A while back, my husband informed me that Joe had something new on the menu. Not to be left out of anything Joe might experiment with, I bit on the proposal that we give it a shot. “Well we better go now, then,” Tim insisted, and I found myself leaving the house at 8am on a Saturday for a restaurant that only serves lunch and dinner. When we got to the Brakeman Grill, the OPEN sign was turned off, but the door was unlocked and the lights from the kitchen glowed.
“It’s the Reins,” Joe called out in his native and nasal driven Tennessee drawl. “How you two doin’?” Behind the open window that looks into his kitchen from the cash register, he starts to prepare something without our asking. “It’s a breakfast sandwich”, Tim informs me. “He uses 460 bread. Look.” I watched as long as I could without allowing my appetite to take over and invade Joe’s kitchen, in search of my first bite. Both Tim and I made ourselves at home at one of the Brakeman tables, waiting in anticipation.
What was served to us, and what we have continued to eat since that time, was a breakfast sandwich like no other in the valley.
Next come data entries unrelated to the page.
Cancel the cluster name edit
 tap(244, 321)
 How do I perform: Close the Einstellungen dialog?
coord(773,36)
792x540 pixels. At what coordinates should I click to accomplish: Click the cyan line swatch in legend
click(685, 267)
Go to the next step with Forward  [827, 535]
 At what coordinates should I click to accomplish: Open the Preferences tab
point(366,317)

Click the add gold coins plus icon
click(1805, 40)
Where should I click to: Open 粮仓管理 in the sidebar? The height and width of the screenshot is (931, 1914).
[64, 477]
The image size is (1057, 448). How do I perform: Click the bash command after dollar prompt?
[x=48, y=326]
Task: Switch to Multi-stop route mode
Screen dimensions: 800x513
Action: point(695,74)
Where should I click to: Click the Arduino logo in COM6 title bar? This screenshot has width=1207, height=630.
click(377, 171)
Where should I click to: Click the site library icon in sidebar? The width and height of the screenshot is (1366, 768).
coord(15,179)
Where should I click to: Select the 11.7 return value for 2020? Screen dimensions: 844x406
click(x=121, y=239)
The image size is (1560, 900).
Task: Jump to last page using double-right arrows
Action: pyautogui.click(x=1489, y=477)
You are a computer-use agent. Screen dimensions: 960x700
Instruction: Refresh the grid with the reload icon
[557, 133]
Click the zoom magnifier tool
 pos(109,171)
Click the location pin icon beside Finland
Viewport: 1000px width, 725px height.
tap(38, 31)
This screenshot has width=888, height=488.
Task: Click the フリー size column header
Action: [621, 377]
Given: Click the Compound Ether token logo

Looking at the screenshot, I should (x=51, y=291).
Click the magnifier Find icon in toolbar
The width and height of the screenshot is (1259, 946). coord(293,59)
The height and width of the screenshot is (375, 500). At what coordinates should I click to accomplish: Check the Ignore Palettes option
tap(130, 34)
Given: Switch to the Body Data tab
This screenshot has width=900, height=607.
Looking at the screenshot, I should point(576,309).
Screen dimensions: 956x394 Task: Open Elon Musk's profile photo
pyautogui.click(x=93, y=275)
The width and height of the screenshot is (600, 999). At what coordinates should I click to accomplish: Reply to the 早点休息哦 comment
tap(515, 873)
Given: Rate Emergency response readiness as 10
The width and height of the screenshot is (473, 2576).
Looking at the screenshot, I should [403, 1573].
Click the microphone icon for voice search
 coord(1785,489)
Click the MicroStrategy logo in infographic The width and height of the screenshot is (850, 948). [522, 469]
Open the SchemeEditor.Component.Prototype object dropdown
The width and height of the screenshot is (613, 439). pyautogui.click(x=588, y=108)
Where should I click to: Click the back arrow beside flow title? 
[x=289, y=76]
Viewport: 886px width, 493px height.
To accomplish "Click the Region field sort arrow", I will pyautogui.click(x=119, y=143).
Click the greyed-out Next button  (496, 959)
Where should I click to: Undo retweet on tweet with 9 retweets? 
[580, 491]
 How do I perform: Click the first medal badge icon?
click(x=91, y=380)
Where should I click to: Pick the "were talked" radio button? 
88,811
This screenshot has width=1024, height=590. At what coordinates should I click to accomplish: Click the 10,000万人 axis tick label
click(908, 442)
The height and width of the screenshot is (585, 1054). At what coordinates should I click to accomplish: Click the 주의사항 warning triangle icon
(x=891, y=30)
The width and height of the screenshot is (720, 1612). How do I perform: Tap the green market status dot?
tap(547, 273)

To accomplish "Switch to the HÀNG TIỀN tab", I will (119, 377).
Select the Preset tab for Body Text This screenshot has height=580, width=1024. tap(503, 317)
Yes, 460 baguette bread is used, yes to cheese, yes to meat, yes to jalapenos (not too much, just enough), and yes to eggs. Wrapped in foil paper, Joe made sure we understood that this sandwich is designed for commuting over the pass. You don’t have to unwrap the whole thing to enjoy it, and it is contained for your dining/driving pleasure.
Last time I went in for this unadvertised treat, I came to discover that Joe had added other things to the breakfast repertoire. Now you can get Huevos Rancheros and a stack of pancakes. There is still no menu. You have to know what to ask for. Joe has started turning the “Open” sign on in the mornings, so that is a good indicator of whether or not breakfast is being served. Sometimes you have to bring exact change because Joe doesn’t know how to run the register when his wife Patty isn’t there. Just make sure you have five dollar bills on ya.
I saw Joe recently at a non-profit fundraiser. He was looking relaxed and happy, and informed me that he had quit his job. My face betrayed my confusion. “Oh no, Jenn, we didn’t close the restaurant. I just hired another cook so I could start spending time with my family. And look, I’m out on a weeknight with my wife.” It was nice to see Joe without a grill in front of him, unencumbered by his commitment to slinging hash. I worried, though, that the unannounced, underground breakfast would suffer. Patty soothed my concerns by promising that the employees manning the grill at the Brakeman understood the value of consistency.
And it’s a damn good thing, too, now that I am addicted to the Huevos Rancheros that is being served sometime between 6AM and 9AM in the morning on most days. Of course, I can only assume it is available since breakfast itself is not advertised (how can they say they are not serving it anymore, since officially – they never were?). And that is okay by me – I just love a local secret.